Em qual mundo habitamos? Constantemente com os pés fincados no mundo real, mas as mãos e os olhos sequestrados por tudo que compõe o mundo virtual. Essa tem sido a norma.

E os pensamentos, onde fazem morada? A liberdade agora é regulamentada pelo real e pelo virtual. Tensos, apreensivos, ansiosos, estamos constantemente em alerta, pois o que nos cerca e nos censura, muitas vezes, não é tocável. O outro não está mais, somente, na presença física ou na figura que introjetamos de alguém. Existem inúmeros outros. A maioria desses sequer conhecemos, mas estão ali, habitando o virtual e prontos para disparar em resposta a qualquer iminente ameaça, por menor que seja. O “Black Mirror” ou qualquer ficção científica já surpreendeu, mas hoje é balela ou são simples relatos de um cotidiano que espantaria os humanídeos de 30 anos atrás.

Deixamos de perguntar, olhando no olho, e agora vasculhamos as redes para tirar as nossas próprias conclusões. Nunca a palavra foi tão minha, somente minha, sendo quase impossível saber o que realmente o outro quer dizer. Não me aproximo para expressar bons afetos, no máximo dou uns likes. Elogiar alguém na ‘cara limpa’? Não (essa ideia parece até angustiante para alguns). É preferível deixar algum comentário no feed. Até porque posso deletar a qualquer sinal de frustração com a figura antes admirada.

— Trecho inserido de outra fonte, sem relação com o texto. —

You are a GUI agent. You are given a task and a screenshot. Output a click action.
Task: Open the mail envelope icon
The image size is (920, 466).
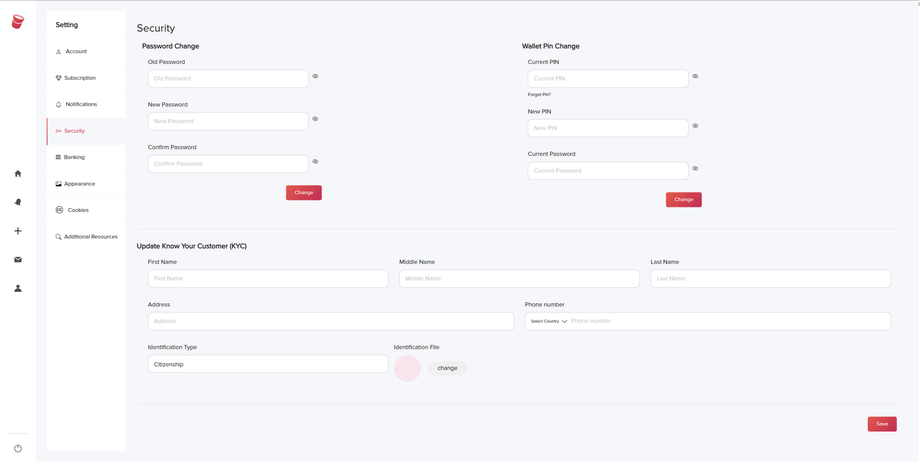[x=18, y=259]
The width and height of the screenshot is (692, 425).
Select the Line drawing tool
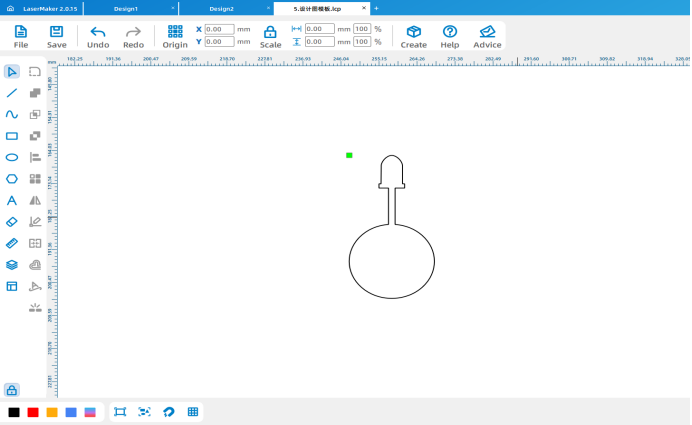point(12,93)
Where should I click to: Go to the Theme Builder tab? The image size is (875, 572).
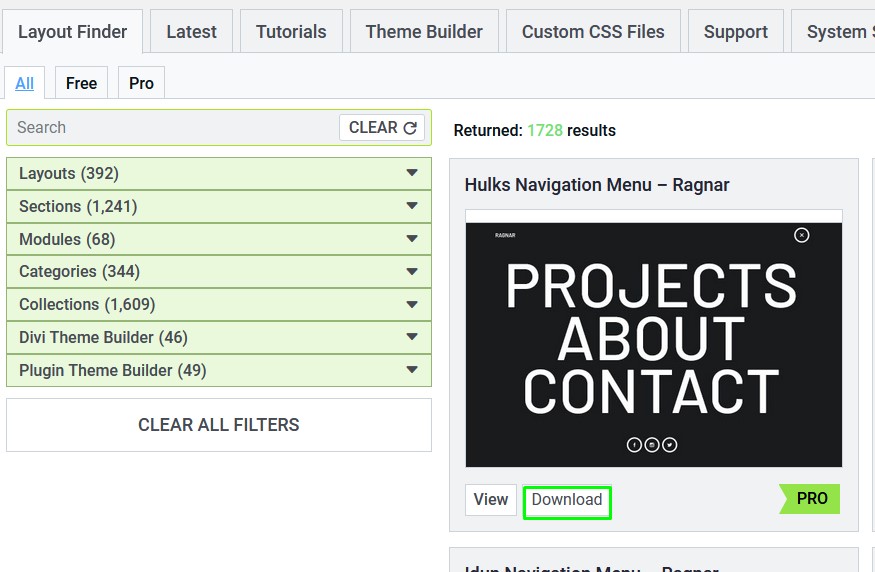click(424, 32)
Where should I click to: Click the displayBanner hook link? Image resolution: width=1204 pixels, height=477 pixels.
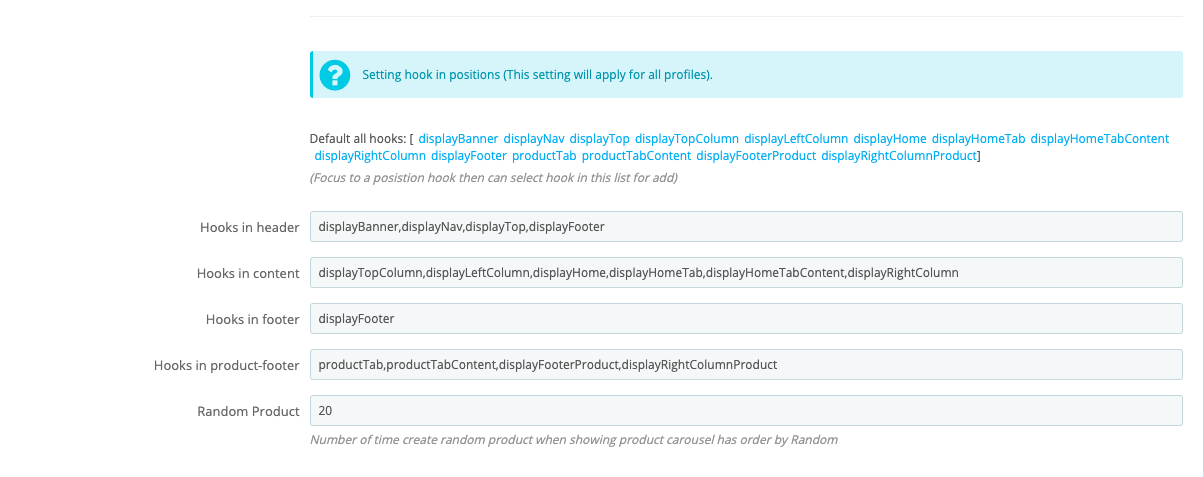pos(458,139)

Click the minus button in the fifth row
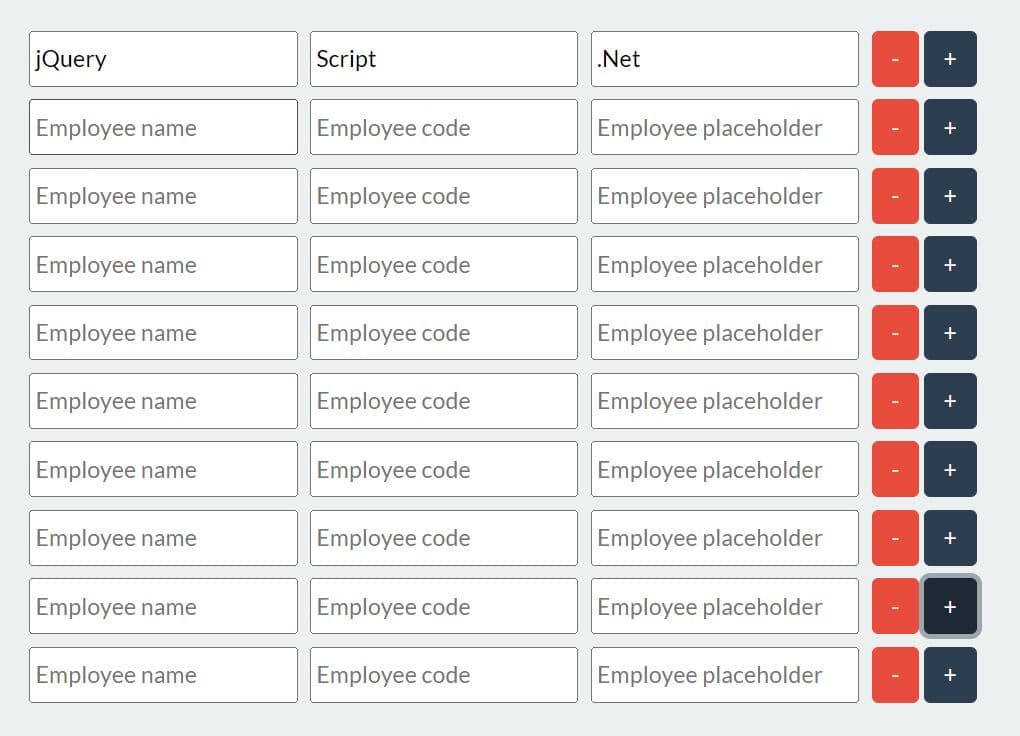coord(895,333)
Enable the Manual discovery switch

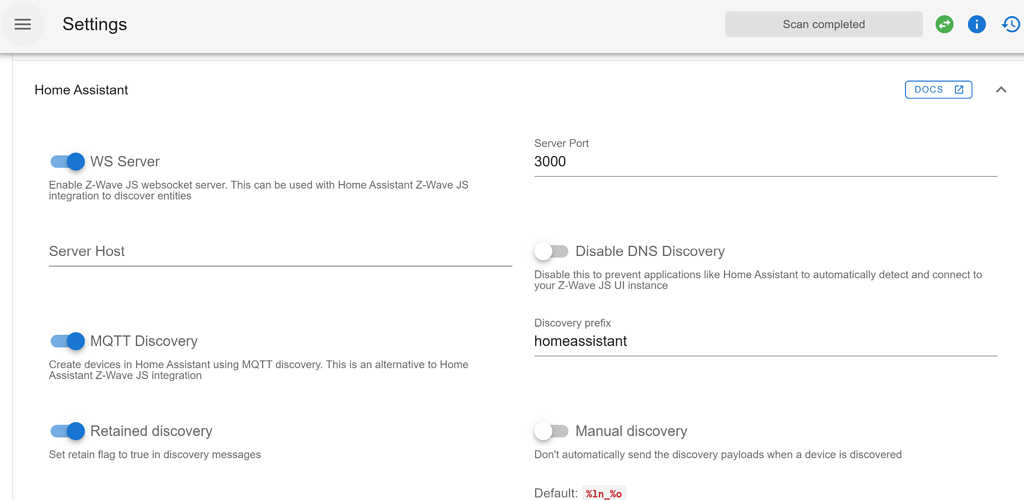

E os afetos ruins? Esses alardeamos com maestria e sem pudor. Dentre tantas características do limbo entre o real e o virtual, a perecibilidade é marcante. A casa nova do vizinho, o carro de última geração do chefe, a viagem aos lugares paradisíacos, tudo não passa de meta rasa, até porque, tudo passa muito rápido no display desse smartphone que, por sinal, já está ultrapassado. A cada minuto, tudo fica obsoleto e o real, mais uma vez, vai perdendo espaço pro virtual.

Nesses mundos, cada vez menos pele, menos calor, menos corpo, mais falas, mais críticas, mais julgamentos, inúmeros fomentos para o desamor. Se era mais fácil viver antes? Não sei. Posso dizer somente que antes cada cabeça era um mundo, hoje me pergunto quantos mundos estão em nossas cabeças.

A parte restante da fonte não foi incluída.